— Exercise aim —
Search the material below for the word "will" and copy every line in which it occurs.

— Input for this task —

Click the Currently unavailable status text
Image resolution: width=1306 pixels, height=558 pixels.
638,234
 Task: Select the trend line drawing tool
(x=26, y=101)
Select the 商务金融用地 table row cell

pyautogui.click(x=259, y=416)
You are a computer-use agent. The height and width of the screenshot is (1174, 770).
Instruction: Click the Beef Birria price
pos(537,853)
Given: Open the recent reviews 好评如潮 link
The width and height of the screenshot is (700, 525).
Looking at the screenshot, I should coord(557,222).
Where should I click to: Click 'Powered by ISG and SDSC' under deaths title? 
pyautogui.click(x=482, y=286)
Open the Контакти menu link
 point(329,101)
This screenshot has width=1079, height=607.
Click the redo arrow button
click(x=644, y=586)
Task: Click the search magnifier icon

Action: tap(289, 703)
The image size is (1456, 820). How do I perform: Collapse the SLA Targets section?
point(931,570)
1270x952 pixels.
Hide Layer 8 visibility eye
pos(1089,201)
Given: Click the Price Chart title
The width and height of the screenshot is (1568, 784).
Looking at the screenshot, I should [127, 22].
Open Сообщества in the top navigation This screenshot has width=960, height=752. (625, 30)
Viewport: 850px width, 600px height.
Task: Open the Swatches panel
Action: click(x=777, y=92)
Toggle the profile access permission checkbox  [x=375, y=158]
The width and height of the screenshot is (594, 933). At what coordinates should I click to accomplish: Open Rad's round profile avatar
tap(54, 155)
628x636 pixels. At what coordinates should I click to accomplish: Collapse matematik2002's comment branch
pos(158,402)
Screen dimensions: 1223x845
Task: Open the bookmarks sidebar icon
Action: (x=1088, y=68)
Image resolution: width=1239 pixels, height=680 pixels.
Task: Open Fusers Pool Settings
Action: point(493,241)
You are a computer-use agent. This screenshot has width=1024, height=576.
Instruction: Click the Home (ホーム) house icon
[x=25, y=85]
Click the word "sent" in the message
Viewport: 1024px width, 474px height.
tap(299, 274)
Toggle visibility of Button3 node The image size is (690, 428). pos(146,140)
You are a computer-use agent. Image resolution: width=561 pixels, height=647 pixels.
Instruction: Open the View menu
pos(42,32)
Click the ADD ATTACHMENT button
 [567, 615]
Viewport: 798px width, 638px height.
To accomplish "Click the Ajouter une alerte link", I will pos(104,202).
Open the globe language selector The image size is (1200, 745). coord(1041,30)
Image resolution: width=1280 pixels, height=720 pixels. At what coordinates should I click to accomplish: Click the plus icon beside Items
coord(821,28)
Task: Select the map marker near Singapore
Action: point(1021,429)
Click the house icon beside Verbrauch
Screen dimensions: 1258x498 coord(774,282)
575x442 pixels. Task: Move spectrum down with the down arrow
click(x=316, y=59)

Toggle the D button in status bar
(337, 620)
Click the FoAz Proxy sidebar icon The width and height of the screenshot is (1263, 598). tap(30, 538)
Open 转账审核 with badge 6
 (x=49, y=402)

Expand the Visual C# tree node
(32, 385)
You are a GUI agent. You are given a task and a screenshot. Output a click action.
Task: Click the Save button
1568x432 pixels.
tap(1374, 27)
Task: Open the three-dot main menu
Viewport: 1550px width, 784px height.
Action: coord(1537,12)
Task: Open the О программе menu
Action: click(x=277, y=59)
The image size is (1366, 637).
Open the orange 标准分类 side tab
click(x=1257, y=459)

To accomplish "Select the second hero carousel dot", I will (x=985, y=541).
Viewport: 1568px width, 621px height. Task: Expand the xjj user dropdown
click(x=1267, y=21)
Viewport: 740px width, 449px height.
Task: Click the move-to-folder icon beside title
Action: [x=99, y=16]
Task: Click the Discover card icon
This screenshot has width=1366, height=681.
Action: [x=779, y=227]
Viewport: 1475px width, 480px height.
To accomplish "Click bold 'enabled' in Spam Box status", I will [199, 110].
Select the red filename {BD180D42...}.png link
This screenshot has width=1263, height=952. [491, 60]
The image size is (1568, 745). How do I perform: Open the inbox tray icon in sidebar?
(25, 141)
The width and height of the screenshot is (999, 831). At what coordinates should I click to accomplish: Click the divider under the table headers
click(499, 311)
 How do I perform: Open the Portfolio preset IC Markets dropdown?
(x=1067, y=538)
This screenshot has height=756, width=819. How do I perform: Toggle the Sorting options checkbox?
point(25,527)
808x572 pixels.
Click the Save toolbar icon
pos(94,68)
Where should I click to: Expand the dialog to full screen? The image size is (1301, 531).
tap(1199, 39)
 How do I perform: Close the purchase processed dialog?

— Result below —
To accomplish "Click the Ajouter une alerte link", I will pos(104,202).
To accomplish "Select the second hero carousel dot", I will (x=985, y=541).
To accomplish "Click bold 'enabled' in Spam Box status", I will [199, 110].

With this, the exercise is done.